A Midsummer Night’s Dream is, by any measure, a carefully crafted gem – innovative, witty, but also gloriously poetic. Treading his own path in interpreting Shakespeare’s classic, Scarlett condensed this romantic comedy of mischief to its essence. The back-story of Theseus and Hippolyta, and their wedding, is missing, resulting in a simplified focus on the mercurial world of the fairies, ruled over by Titania and Oberon, into which stumble the four lovers as modern-day explorers, accompanied by the band of Mechanicals (called Rustics here), including the hapless Bottom.

The curtain rises after the familiar Mendelssohn overture, on a dark and glittering fairy woodland – the setting for both acts. Banks of fibre-optic fingers, sprouting polyp-like ‘flowers’ glow incandescently in this starlit darkness – a whimsical forest with multiple hiding places for fairies, at different levels. Beautifully lit by Kendall Smith to evoke magic and mystery, Tracy Grant Lord’s enchanting set (and costume) design, almost steals the show.

Rian Thompson and Lucy Green in Qb's A Midsummer Night's Dream. Photography David Kelly.

However, the plaudits go to Scarlett’s choreography. Anchored in the classical canon and always musically astute, the movement segues from the intricate to a breadth of spiralling off-balance turns and leaps. There is a clear delineation between the movement construct of the different characters, where the fairies for instance, move with a mercurial lightness. In frothy tutus of lapis lazuli blue, their very fast, tightly executed footwork and soft floating arms, are often punctuated by the sudden ‘hovering’ of a tightly drawn up 5th position en pointe.

Principal Artist Lucy Green was superb as Titania, with a boneless, languid fluidity, while perfectly capturing the character’s stubborn capriciousness. Her ‘love duet’ with Bottom’s (Rian Thompson) donkey was also deliciously amusing, and the luscious pas de deux with Principal Artist Joel Woellner as Oberon, a poetic embodiment of the play’s final moments.

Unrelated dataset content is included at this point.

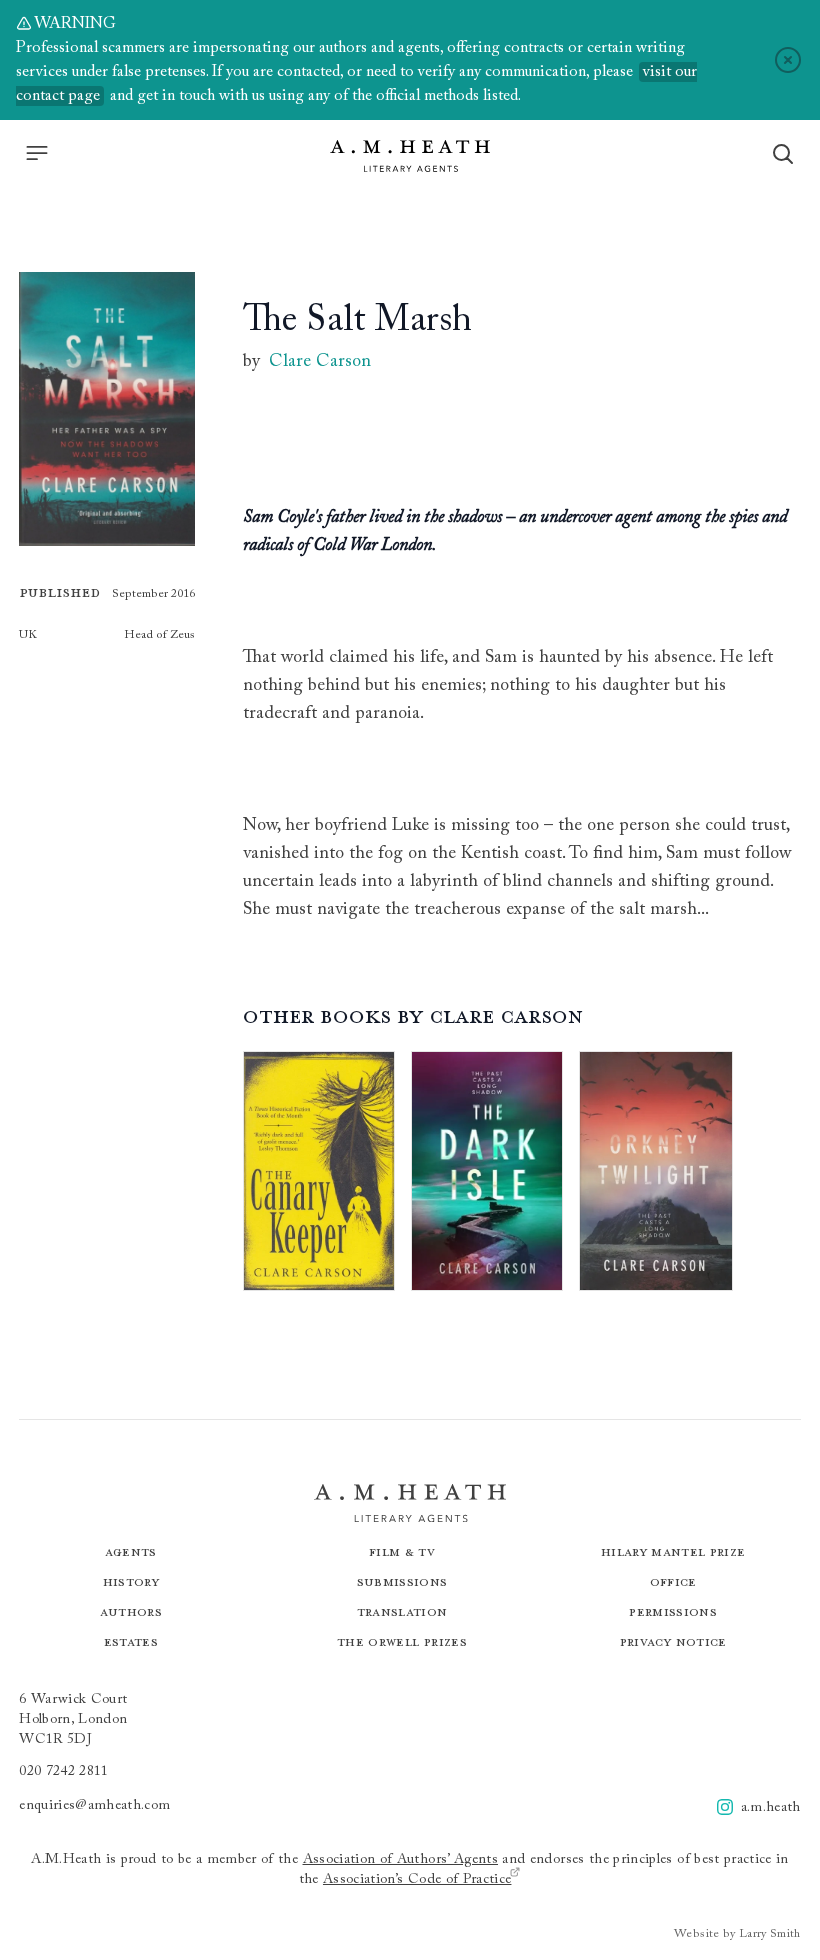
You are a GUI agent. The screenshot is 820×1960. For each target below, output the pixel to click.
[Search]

Woellner captured Oberon’s strong-willed, and imperious character well – his sweeping solo at the top of Act 2 was an especially glorious visual realisation of the majestic Hebrides Overture – one of a selection of orchestral works by Mendelssohn selected by QB Music Director Nigel Gaynor to supplement the ‘Midsummer Night’s Dream overture and incidental music.

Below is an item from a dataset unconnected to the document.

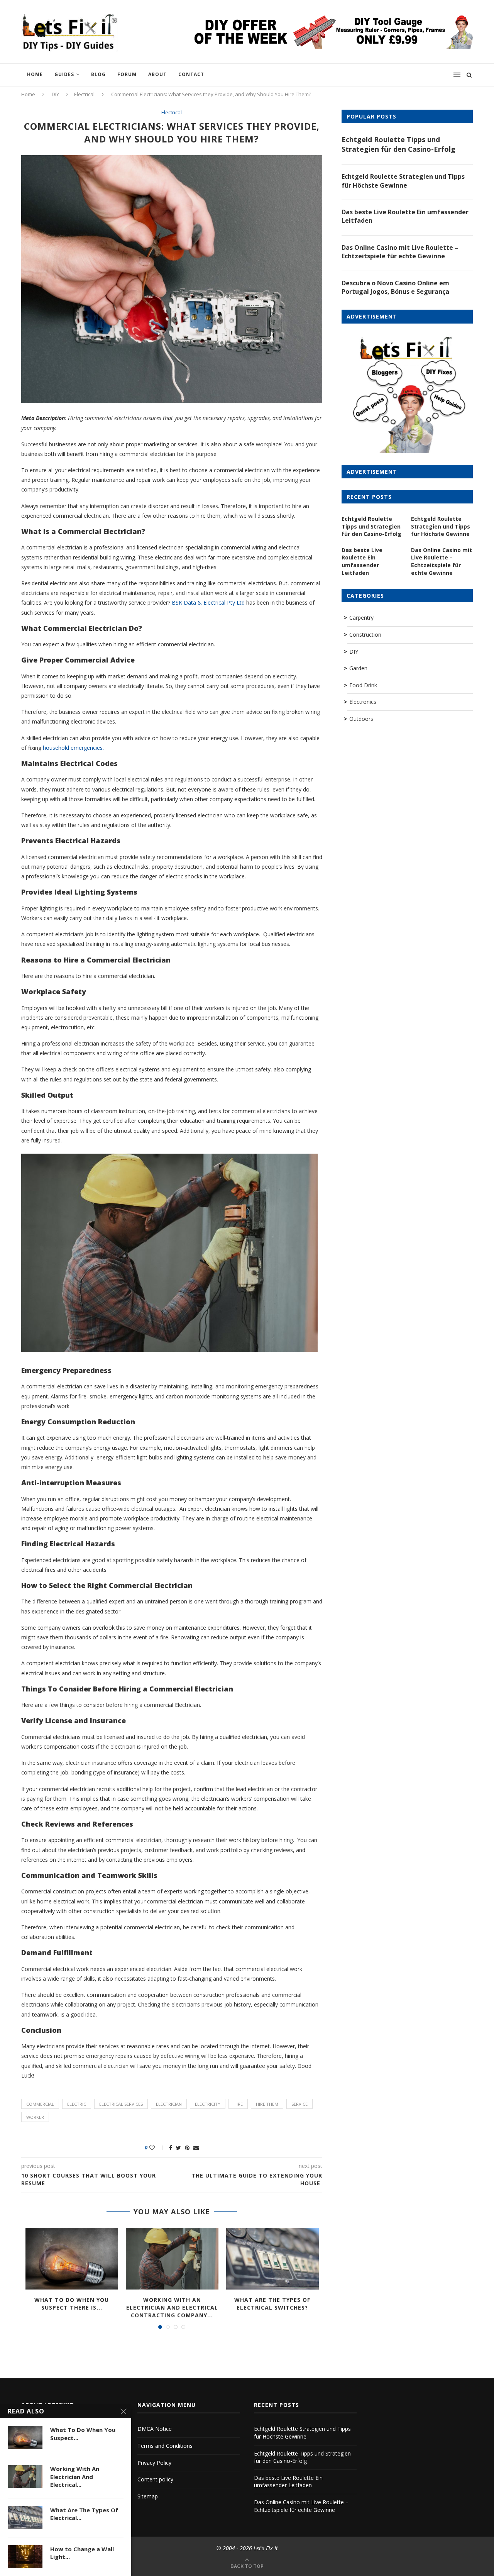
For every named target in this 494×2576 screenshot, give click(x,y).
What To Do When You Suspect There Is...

Kohei Iwamoto as Puck in QB's A Midsummer Nights Dream. Photograhy David Kelly.

The mercurial impishness of Puck was well captured by Kohei Iwamoto, who delivered a technically immaculate performance of the tricky turn and jump combinations. Thompson, undoubtedly the company’s comedy king, reprised the role of Bottom - his dance as the donkey a comedic assembly of hitch kicks, hip swivels and pawing pas de chats. His seven fellow Rustics were also a delight, their impeccable technique never compromised by the shenanigans afoot.

However, it was a bespectacled Georgia Swan (Helena), Vito Bernasconi (Demetrius), Chiara Gonzalez (Hermia), and Alexander Idaszak (Lysander) who collectively provided most of the merriment as their characters fell in and out of love. The mayhem of mismatched lovers was cleverly told by both the movement and music, most notably in a manic pas de trois, in which Demetrius and Lysander battle for Helena’s affections. The comic timing shown here, and in the earlier duet between Helena and Demetrius, was masterful.

The idiosyncratic lead fairies, Mustard Seed (Laura Tosar), Moth (Isabella Swietlicki), Peaseblossom (Sophie Zoricic), and Cobweb (Paige Rochester), each had their own quirky personality, but, together with the six fairies of the corps, and moving like quicksilver, were all beautifully together en masse.

This season is the first for newly appointed QB Artistic Director, Leanne Benjamin, and a terrific start. The company of dancers appeared fresh and energised in a performance by all that was flawless. If you’re in Brisbane, ballet lover or otherwise, the show’s not to be missed!